Belgier Bjorg Lambrecht nach schwerem Sturz verstorben

Wie der Veranstalter der Rundfahrt via „Twitter“ mitteilte, war Lambrecht nach einem schweren Sturz – der Nachwuchsfahrer soll dabei gegen ein Betonrohr geprallt sein – noch auf der Strecke reanimiert worden.

Der Zustand von Lambrecht ließ einen Transport per Helikopter nicht zu, woraufhin er mit dem Krankenwagen umgehend in ein naheliegendes Krankenhaus gebracht wurde. Dort verstarb der junge Fahrer von Lotto-Soudal an den Folgen seiner schweren Verletzungen während einer Notoperation.

„Die größtmögliche Tragödie für Bjorgs Familie, Freunde und Teamkollegen ist geschehen. Ruhe in Frieden, Bjorg“, teilte sein Rennstall über die sozialen Netzwerke mit. In der Radsportwelt, die geschockt und mit großer Anteilnahme reagierte, galt Lambrecht als vielversprechendes Talent. Als Fahrer, der seine Stärken unter anderem im „Klettern“, sprich in steilen Anstiegen hatte.

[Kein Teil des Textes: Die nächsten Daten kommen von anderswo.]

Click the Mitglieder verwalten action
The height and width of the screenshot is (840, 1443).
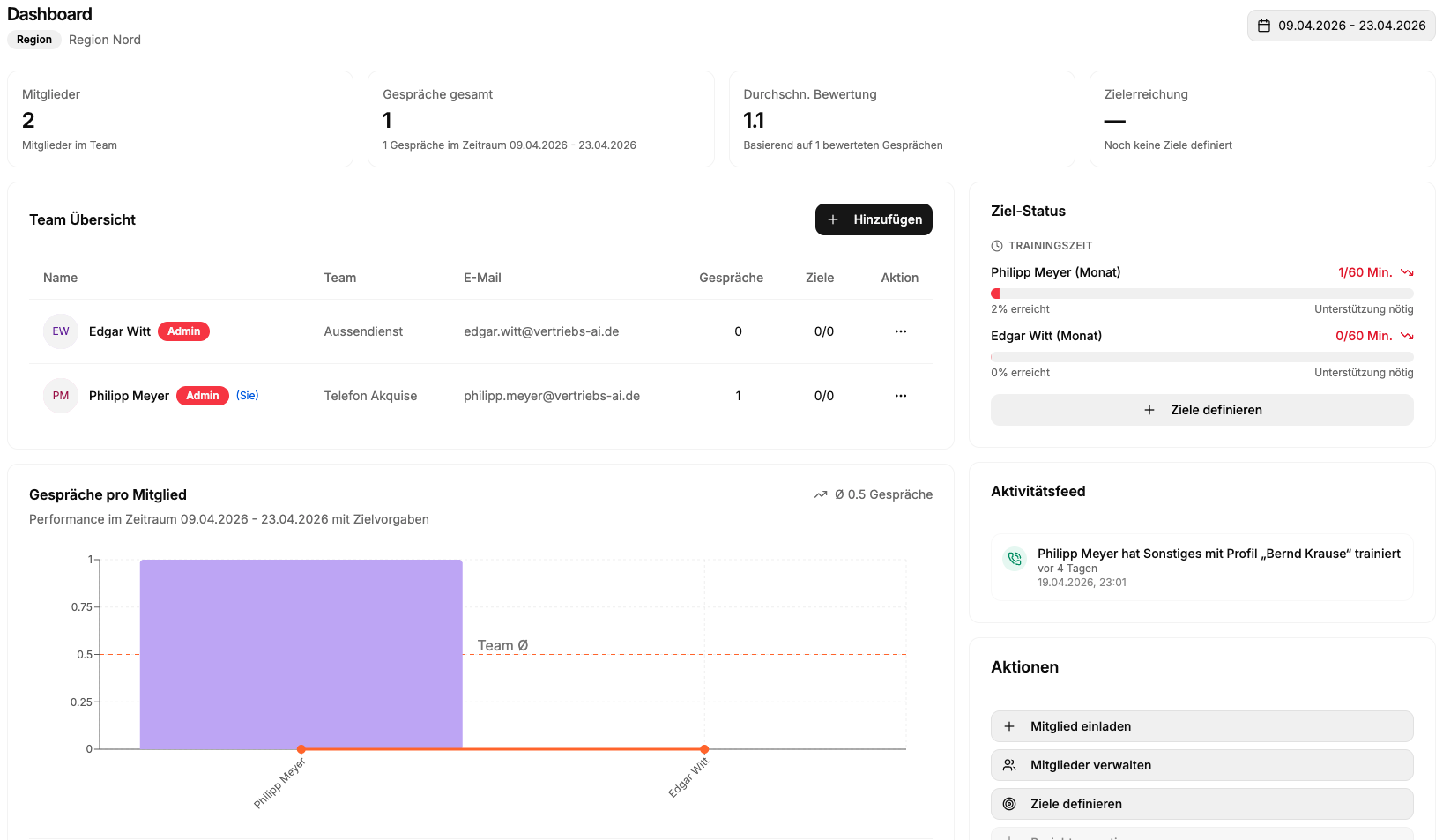point(1201,765)
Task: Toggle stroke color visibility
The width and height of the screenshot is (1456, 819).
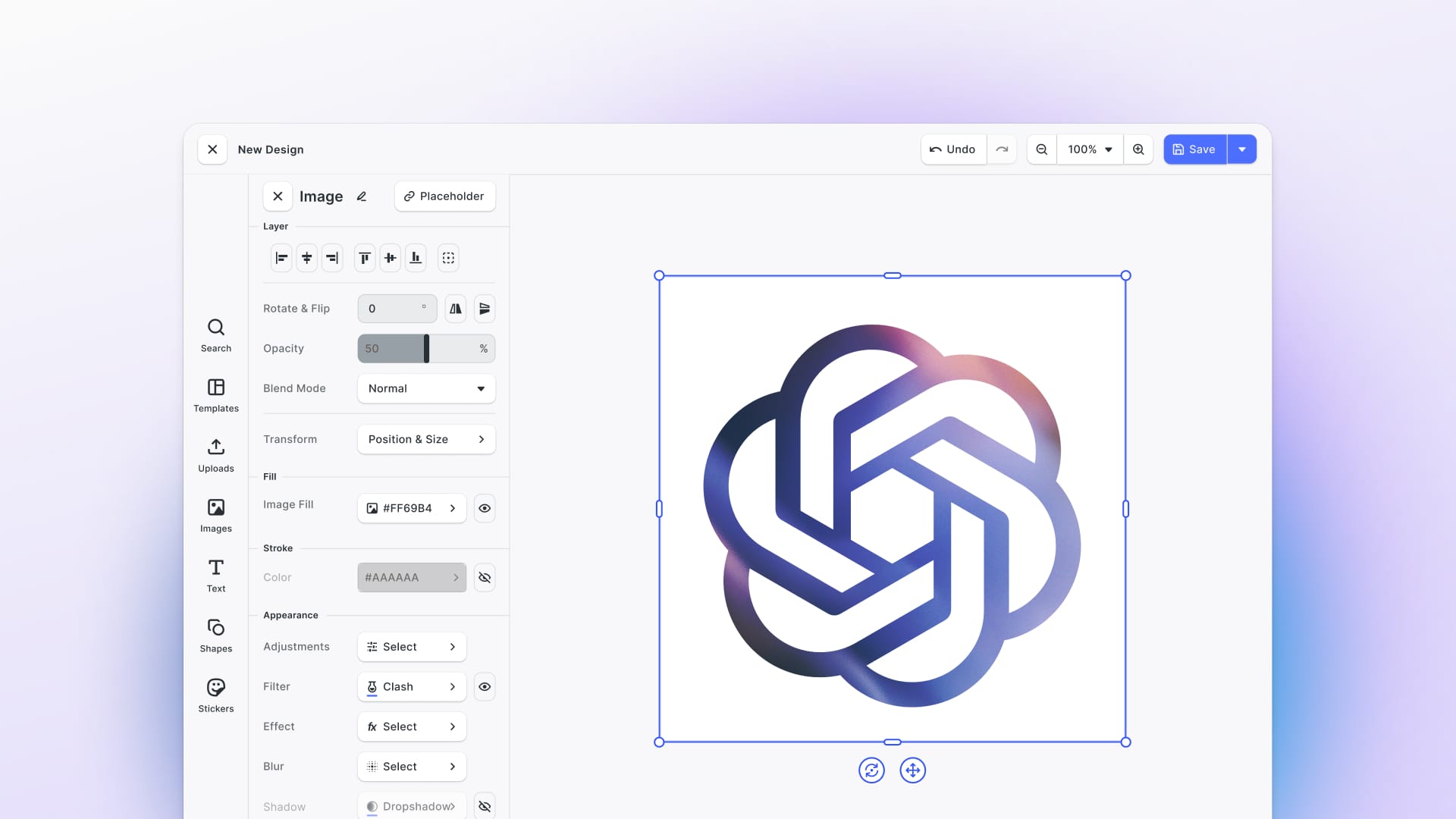Action: click(485, 577)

In dieser Saison wurde Lambrecht unter anderem bester Nachwuchsfahrer beim Dauphiné. Zudem überraschte er im Frühjahr mit starken Leistungen bei den Klassikern. „Die Tour gewinnen ist ein Traum. Das gilt aber auch für Lüttich-Bastogne-Lüttich. Ich denke, in den kommenden Jahren sollte das möglich sein (...) Es wird schwer, aber meinen Traum vom Sieg bei der Tour gebe ich nicht auf“, so Lambrecht in einem früheren Gespräch mit „Het Nieuwsblad“. Erfüllen wird sich sein Traum leider nicht mehr. Die Radsport-Welt trauert nach einem schwarzen Tag.